SIMON WINSTONE — “Nous voyons la télé comme les français voient le cinéma”
Rencontre avec un Script Editor et Producteur anglais passé par "Doctor Who"
Par Sullivan Le Postec & Emilie Flament • 8 février 2011
Rencontre avec Simon Winstone, producteur anglais qui travaille actuellement sur "Death in Paradise" et qui a auparavant travaillé sur les saisons 2 & 3 de "Doctor Who" en tant que Script Editor.

Après Francis Hopkinson, c’est à Simon Winstone que nous avons posé quelques questions en marge du Focus sur la fiction britannique organisé lors du dernier FIPA.

Simon Winstone a réalisé qu’il voulait raconter des histoires à l’Université. Malheureusement, vu l’absence d’annonce "on recherche des raconteurs d’histoire", il a décidé de se rapprocher des histoires et a commencé par travailler à Virgin Books. L’opportunité d’un atelier sur Emmerdale l’a conduit à deux années à travailler sur les histoires du soap du Yorkshire, où le rythme de cinq épisodes par semaine lui a appris a travailler vite. Il s’est ensuite dirigé vers EastEnders, passant cinq années à Walford à travailler aux cotés de Tony Jordan. Une opportunité de rêve l’a amené à Cardiff pour travaillé sur Doctor Who avec Russell T Davies et Julie Gardner. Mais il n’a jamais oublié Tony, c’est pourquoi il a sauté sur l’occasion quand celui-ci lui a proposé de erjoindre la société de production Red Planet en 2007.

Simon Winstone y est Responsable du développement au sein de cette société qui co-produit « Death in Paradise ».

Dans cet entretien , il nous donne son point de vue sur la fiction britannique. Nous évoquons aussi avec lui la manière dont les soaps britanniques continuent de former des auteurs (il a travaillé sur « EastEnders », le soap de BBC1) et aussi sur la façon dont la gestion de Russell T Davies sur « Doctor Who » a aussi permis l’éclosion de nouveaux scénaristes.

Voir l’entretien

Entretien : Sullivan Le Postec.
Image et montage : Emilie Flament. Sous-titrage : Sullivan Le Postec.

Transcription

Le Village : Une première question générale : quel est votre point de vue sur l’état actuel de la fiction britannique ?

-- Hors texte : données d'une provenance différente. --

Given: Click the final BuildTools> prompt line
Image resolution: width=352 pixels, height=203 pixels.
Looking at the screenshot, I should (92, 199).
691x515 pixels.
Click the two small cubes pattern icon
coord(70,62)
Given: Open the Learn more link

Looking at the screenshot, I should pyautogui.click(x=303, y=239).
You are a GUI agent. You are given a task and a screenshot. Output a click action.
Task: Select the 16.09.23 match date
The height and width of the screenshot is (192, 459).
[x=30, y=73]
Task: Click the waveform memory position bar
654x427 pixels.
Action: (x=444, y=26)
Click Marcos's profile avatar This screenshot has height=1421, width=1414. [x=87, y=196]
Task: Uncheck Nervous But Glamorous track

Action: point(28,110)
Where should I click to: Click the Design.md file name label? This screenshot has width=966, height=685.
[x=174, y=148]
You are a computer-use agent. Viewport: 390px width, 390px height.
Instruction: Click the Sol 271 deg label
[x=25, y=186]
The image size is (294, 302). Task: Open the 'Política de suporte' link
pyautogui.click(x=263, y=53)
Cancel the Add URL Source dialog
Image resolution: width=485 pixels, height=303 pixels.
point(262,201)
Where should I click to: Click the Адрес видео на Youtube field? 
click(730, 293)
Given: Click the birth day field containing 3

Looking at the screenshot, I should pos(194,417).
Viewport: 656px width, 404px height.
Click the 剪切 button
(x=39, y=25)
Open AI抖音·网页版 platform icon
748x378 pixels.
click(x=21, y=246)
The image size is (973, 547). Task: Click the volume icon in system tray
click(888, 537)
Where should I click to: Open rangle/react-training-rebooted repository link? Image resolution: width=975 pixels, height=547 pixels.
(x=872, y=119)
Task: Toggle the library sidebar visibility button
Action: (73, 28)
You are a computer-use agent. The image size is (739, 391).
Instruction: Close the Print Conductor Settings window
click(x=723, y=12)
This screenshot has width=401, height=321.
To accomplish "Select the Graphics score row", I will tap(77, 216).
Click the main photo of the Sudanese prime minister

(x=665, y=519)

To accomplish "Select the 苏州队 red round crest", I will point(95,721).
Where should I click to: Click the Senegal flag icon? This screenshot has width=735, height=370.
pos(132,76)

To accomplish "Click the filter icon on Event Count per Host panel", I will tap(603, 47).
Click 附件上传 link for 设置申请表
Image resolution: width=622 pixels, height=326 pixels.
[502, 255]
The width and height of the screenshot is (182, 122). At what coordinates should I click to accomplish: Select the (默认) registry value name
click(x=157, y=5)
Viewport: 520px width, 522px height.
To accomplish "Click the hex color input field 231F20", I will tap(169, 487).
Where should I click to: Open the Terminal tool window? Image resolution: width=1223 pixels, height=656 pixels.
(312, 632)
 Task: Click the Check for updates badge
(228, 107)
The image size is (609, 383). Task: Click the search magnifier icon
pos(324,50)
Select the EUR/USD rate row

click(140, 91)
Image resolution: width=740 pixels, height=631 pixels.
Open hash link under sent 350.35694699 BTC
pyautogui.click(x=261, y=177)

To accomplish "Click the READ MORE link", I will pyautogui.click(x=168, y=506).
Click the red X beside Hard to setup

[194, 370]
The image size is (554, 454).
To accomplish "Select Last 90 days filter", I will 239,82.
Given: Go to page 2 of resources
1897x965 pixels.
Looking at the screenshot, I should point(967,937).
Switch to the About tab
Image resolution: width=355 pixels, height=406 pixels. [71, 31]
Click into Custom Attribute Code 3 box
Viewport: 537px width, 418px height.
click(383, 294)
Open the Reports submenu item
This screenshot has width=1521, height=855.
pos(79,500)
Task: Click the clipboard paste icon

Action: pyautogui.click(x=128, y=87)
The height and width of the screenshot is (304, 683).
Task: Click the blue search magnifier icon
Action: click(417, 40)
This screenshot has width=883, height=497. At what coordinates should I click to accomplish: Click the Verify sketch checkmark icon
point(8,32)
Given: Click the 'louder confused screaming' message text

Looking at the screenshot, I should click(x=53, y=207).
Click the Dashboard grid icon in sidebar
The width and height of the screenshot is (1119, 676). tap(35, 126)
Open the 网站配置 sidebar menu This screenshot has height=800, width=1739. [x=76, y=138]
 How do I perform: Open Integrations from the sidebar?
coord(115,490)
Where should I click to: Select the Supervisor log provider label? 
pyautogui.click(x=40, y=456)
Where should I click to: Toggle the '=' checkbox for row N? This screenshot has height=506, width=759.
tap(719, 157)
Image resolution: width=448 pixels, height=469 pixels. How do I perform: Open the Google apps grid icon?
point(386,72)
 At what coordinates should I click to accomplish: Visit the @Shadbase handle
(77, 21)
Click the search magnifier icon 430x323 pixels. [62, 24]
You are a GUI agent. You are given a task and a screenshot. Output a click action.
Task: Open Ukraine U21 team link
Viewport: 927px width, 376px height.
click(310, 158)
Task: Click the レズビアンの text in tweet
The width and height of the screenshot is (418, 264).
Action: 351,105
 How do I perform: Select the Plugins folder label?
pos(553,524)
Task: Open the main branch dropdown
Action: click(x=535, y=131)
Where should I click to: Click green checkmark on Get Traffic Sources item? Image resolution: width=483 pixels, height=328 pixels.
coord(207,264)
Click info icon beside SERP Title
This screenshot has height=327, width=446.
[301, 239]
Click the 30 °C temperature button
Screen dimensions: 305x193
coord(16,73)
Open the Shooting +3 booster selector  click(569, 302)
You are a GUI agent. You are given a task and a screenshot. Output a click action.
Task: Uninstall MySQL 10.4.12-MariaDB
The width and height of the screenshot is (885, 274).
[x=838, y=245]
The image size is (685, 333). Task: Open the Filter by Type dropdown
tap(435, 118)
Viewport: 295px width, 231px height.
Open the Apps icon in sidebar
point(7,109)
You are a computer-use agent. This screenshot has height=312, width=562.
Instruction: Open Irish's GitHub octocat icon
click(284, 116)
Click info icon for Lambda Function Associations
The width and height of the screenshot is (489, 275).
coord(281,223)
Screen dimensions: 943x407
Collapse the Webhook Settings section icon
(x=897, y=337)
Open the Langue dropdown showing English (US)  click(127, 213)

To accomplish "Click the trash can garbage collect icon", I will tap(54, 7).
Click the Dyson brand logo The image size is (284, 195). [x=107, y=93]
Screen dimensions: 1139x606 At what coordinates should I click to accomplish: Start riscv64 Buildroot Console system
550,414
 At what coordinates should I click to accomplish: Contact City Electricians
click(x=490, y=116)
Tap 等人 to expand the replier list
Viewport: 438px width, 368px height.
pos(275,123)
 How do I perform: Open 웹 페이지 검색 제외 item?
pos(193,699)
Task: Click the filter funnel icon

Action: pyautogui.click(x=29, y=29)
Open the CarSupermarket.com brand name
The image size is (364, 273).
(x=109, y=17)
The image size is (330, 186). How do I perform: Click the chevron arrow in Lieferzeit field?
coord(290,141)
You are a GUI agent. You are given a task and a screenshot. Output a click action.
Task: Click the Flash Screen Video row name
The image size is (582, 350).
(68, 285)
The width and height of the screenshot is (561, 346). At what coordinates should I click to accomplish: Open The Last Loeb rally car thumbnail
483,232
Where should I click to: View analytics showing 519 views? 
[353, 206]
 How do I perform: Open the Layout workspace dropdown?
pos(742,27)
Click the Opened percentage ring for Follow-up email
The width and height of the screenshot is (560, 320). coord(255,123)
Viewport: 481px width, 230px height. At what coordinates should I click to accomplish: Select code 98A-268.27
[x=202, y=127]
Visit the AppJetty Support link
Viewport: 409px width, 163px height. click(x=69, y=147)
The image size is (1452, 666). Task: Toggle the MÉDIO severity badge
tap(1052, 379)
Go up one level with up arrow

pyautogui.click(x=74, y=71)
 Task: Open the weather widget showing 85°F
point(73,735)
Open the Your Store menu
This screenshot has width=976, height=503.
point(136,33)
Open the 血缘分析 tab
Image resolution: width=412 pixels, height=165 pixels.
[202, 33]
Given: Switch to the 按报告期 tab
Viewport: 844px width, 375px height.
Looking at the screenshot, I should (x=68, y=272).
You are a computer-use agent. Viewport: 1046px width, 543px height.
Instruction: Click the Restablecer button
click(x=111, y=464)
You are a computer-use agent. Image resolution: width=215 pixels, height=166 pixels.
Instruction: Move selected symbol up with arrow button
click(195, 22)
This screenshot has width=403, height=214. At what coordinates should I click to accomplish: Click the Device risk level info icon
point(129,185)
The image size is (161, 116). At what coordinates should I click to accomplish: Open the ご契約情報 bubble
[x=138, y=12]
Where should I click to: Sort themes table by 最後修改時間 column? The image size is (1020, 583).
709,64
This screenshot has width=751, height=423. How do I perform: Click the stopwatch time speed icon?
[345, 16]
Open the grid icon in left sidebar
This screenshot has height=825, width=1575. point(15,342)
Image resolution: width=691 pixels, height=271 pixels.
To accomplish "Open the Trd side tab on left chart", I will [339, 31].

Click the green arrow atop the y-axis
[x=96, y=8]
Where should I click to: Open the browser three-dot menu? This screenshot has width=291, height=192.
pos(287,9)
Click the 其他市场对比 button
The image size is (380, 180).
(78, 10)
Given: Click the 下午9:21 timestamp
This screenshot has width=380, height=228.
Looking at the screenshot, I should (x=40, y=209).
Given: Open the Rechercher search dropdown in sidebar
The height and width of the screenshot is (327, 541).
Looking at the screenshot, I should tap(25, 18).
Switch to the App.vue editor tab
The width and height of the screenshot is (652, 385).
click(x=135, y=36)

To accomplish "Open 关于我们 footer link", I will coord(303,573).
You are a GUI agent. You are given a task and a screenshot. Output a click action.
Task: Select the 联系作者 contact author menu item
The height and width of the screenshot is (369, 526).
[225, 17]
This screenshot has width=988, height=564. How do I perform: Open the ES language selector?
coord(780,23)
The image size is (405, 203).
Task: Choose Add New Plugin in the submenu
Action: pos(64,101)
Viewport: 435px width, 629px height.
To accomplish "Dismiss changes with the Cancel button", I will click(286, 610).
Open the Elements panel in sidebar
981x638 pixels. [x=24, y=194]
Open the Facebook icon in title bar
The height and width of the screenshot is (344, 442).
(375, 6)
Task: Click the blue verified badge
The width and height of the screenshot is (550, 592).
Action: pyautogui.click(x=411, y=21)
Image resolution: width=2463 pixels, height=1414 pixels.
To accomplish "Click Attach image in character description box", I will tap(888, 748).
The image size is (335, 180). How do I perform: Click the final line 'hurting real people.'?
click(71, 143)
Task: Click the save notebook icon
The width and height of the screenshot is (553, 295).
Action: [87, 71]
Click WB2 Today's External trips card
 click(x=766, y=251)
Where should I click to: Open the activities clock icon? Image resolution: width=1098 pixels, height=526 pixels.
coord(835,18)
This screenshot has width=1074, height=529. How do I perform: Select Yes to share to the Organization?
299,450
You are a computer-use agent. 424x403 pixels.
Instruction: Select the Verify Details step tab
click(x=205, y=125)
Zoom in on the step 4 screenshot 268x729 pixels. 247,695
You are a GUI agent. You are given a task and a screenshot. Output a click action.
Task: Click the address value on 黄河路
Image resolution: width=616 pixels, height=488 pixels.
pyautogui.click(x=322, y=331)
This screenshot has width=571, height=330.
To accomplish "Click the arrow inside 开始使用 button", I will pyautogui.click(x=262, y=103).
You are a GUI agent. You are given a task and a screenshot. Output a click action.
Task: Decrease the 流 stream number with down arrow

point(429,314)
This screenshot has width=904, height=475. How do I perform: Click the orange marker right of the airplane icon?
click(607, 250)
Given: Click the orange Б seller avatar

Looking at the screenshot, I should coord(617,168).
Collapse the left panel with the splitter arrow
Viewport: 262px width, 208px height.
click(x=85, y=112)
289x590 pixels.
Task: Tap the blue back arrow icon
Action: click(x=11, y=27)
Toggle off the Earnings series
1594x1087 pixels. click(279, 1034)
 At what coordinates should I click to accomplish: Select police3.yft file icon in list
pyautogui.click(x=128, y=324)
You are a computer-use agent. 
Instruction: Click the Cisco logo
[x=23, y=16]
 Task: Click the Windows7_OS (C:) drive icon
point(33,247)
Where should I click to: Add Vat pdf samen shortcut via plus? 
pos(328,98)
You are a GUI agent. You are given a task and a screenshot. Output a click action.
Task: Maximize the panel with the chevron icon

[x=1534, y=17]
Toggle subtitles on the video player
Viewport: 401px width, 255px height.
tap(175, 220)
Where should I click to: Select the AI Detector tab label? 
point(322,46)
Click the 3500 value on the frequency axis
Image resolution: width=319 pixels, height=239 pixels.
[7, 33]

Simon Winstone : Ma conception de la fiction britannique, c’est qu’elle est à la fois populaire et de qualité. C’est quelque chose de très unifiant en Grande-Bretagne. Beaucoup de gens regardent les mêmes programmes au même moment et peuvent en parler le lendemain. D’une certaine manière nous la voyions de la même manière que les français voient le cinéma, et c’est un peu le cœur créatif de ce que nous faisons. Nous considérons des séries comme les célèbres « Coronation Street » et « EastEnders » comme les cœurs culturels du pays. Mais il y a d’autres séries plus récentes comme « Dowton Abbey », « Life on Mars », mais aussi « Doctor Who » qui entrent vraiment en résonnance avec la Nation. Ce sont des moments familiaux que tout le monde regarde, et dont tout le monde parle. Et c’est cela qui fait la créativité britannique.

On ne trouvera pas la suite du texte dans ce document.